The LSP does handle providing indentation support (clojure-lsp has that)
and I think code highlighting/font-locking is also being added. However,
I agree with most who are concerned the overheads associated with LSP
are potentially problematic, especially with large files.

I find the file/project distinction useful when looking at tree-sitter
and LSP (eglot). Tree-sitter seems extremely useful for providing parsed
information on a single file while LSP seems useful when you need to
look at things from a project perspective.

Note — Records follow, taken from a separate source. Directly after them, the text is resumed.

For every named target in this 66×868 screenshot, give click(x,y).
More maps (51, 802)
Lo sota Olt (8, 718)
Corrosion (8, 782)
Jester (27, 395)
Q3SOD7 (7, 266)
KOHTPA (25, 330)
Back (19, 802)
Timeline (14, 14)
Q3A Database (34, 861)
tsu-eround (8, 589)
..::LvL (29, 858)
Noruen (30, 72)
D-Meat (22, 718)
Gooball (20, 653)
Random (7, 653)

Of course, the performance issue associated with LSP and parsing json
also need to be considered in the context of the work (development and
maintenance) required to implement a tree sitter parser for a specific
language. The advantage of the LSP server is that it is able to provide
data for many different editors and has the potential of being actively
supported by the community supporting the language and not jsut the
smaller community supporting an editor mode.